第七一八話 よいよいよい(一四)
孝子の断定に、三人は凍り付いている。身内の危機に際して発する言葉か、と震撼されたのだろう。何を言うことか。不慮の災厄ではなかった。静の自業自得である。掛ける情けなど、どこを探したって見当たりはしない。
「たーちゃん、厳しいな」
「どこが」
互角に争ってきたライバル同士ならば、わかる。実際は、どうだ。まるで相手になっていない、全戦全敗を喫している未熟ではないか。そのような分際で、上位の達者をとやかく言うなど、おこがましいにも程があった。当然の報いといえた。
「耳が痛いです」
神妙な面持ちで瞳がつぶやいた。
「ああ。二人も全戦全敗フレンズだったね。だったら、なおさら、スー公のことなんか気にしてる場合じゃないでしょう。そろそろ一回ぐらい勝っておかないと。

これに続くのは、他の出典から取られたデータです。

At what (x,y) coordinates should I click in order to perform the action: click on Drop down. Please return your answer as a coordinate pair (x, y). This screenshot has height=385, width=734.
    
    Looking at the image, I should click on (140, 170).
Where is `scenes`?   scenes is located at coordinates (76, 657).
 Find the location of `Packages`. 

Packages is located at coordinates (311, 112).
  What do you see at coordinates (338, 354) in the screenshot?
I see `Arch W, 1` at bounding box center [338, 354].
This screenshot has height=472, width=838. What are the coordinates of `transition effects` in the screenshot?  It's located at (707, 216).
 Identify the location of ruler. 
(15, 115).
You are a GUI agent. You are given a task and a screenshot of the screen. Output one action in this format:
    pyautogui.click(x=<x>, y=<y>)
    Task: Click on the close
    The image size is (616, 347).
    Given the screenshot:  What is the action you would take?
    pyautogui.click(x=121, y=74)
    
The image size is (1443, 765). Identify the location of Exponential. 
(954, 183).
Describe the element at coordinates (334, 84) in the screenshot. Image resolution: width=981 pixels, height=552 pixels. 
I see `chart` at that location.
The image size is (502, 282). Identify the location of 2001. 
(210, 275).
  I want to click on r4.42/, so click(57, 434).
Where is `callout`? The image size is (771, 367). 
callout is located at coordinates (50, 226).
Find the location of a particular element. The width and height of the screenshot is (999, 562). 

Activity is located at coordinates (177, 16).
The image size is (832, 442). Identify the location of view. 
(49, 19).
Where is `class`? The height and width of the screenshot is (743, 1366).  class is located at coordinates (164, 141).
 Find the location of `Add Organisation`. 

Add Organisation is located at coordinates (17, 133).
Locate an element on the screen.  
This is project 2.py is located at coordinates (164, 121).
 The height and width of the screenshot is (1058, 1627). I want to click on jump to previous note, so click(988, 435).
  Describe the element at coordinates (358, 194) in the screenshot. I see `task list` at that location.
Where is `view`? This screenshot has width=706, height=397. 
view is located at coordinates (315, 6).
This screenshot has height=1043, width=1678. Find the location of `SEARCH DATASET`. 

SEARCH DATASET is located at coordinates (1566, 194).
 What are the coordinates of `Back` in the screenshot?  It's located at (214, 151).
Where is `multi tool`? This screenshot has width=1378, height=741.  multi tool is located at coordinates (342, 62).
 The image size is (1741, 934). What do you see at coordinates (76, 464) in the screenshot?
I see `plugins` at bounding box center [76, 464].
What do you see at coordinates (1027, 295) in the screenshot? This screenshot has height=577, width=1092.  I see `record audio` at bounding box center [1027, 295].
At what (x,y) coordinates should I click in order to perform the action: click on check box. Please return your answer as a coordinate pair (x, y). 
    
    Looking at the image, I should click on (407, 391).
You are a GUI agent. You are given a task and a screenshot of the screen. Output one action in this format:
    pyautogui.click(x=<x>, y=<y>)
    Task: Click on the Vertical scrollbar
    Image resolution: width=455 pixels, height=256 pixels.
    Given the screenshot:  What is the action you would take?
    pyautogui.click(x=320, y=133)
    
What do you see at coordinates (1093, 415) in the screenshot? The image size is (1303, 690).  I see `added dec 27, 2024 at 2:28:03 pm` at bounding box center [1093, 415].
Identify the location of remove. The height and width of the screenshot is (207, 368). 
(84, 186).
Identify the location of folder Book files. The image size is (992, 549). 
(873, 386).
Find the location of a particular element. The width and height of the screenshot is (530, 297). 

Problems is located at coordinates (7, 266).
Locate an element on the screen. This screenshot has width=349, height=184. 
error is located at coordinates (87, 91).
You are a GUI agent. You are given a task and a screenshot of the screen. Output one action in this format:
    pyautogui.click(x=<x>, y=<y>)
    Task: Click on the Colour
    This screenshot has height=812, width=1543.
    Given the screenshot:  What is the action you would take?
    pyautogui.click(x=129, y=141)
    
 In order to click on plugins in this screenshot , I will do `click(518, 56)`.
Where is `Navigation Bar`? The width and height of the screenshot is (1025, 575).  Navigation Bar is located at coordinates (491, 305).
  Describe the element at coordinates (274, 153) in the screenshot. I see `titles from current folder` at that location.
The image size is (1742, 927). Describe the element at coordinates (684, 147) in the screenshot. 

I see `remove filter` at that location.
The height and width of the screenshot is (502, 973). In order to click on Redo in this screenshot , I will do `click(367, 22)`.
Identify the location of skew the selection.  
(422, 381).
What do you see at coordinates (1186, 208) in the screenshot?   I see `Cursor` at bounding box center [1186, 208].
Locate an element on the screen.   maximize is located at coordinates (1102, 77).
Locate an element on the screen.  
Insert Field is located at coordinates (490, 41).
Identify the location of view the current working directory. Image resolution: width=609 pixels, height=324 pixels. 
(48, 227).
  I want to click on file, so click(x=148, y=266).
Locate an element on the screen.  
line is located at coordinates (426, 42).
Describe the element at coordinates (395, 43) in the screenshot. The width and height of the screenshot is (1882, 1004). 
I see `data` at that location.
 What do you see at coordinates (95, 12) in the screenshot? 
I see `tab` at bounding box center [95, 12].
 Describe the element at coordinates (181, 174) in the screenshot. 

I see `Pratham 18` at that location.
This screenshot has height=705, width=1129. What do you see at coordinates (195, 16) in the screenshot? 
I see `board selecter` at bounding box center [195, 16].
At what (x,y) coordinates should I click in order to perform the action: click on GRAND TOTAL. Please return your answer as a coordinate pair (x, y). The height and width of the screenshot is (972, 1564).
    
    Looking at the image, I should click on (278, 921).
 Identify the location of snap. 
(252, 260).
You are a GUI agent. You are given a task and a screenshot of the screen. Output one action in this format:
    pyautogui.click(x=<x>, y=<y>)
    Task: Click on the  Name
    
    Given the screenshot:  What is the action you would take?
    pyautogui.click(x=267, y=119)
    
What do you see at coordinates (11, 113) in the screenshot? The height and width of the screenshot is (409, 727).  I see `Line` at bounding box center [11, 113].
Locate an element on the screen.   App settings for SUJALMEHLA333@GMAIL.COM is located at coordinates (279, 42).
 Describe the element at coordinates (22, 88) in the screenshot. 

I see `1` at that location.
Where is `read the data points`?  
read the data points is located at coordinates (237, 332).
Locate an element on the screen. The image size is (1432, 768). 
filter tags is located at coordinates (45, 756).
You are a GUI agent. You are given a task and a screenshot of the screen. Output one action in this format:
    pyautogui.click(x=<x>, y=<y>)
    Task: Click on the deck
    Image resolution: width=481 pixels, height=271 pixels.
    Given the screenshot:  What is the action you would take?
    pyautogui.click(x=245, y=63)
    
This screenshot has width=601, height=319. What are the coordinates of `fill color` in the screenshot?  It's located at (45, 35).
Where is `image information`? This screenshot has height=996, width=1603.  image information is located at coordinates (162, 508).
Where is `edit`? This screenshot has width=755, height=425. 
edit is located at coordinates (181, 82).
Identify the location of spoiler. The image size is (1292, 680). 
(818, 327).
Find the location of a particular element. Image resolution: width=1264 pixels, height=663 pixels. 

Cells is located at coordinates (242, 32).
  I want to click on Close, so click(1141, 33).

見切られちゃうよ」
「だよなあ」
美鈴の嘆息と同時に挑戦者たちは沈思の体となった。
「そういえば」
マネージャー氏が口を開いた。春菜との関係は、はっきり希薄という彼女である。人ごとに過ぎて、暇を持て余したのだろう。
「先ほど、うちのボスと、っておっしゃってましたけど、あの方、ですか?」
「うん。あのおっさんです」
ぞんざいに、その存在を扱われているのは、言うまでもなく黒須貴一だ。
「あの方、また、何か、神宮寺さんに余計な一言を?」
「ええ。関係ない話に首を突っ込んできて」
大げんかとやらに至った顛末を聞いて、美鈴が参入だ。
「農業かー! カラーズは本当に、いろいろやるな!」
静のマネジメントに始まり、神奈川舞姫の経営などを経て、ついには農業ときた。節操なく、よくも手を広げたものだった。
「本当に、ね」
こうとでも応じるしかない。
「でも、面白そうだぞ」
美鈴は前のめりとなっている。興が湧いたらしかった。
「岩花に行ってみる? ついでに温泉につかって骨休めするとか。食べ物もおいしかったし。すごく、よかったよ」
「いいな! 武藤も行くか!」
え、と瞳は眉間にしわを浮かべた。
「市井さん。全日本の合宿、もう始まってるんですよ」
「あ。そうか。じゃあ、世界選手権が終わった後だな」
美鈴の声に対して、瞳の反応は、薄い。
「日本リーグ」
「世界選手権と日本リーグの間は、そこそこ、あっただろ」
「日数自体は、あったかもしれませんけど、チームと合わせなくちゃいけないじゃないですか。ありませんよ、時間は」
聞いているうちに思わず舌打ちが出た。
「いいよ。ああだこうだ言って。須美もんは興味ないんでしょう」
手前勝手を、と瞳の目は口ほどにものを言っているが、知らぬ。
「たーちゃん。私は行くぞ! 怒られたら、チームが私に合わせろ、って言ってやるわ! 私を誰だと思ってる! LBA四年連続得点王、ミスズ・イチイさまだぞ!」
それでこそ、だった。
「ミス姉。安心して。舞姫が、がたがた言ってきたら、私がたたきつぶすよ」
「よし。たーちゃん。舞姫館まで乗せていってくれ。討ち入りするぞ」
言いつつ、美鈴は食事の詰め込みを開始している。猛烈な勢いだ。この手の稚気が、孝子、嫌いではない。自分も食事の残りを片付けにかかるとする。
三分後、孝子と美鈴は連れ立ってラウンジを出た。駐車場の愛車まで一気に突っ走る。瞳とマネージャー氏は置いてきぼりにした。ビュッフェの支払いは済ませてあるし、問題はない、と、こちらも大層な稚気であった。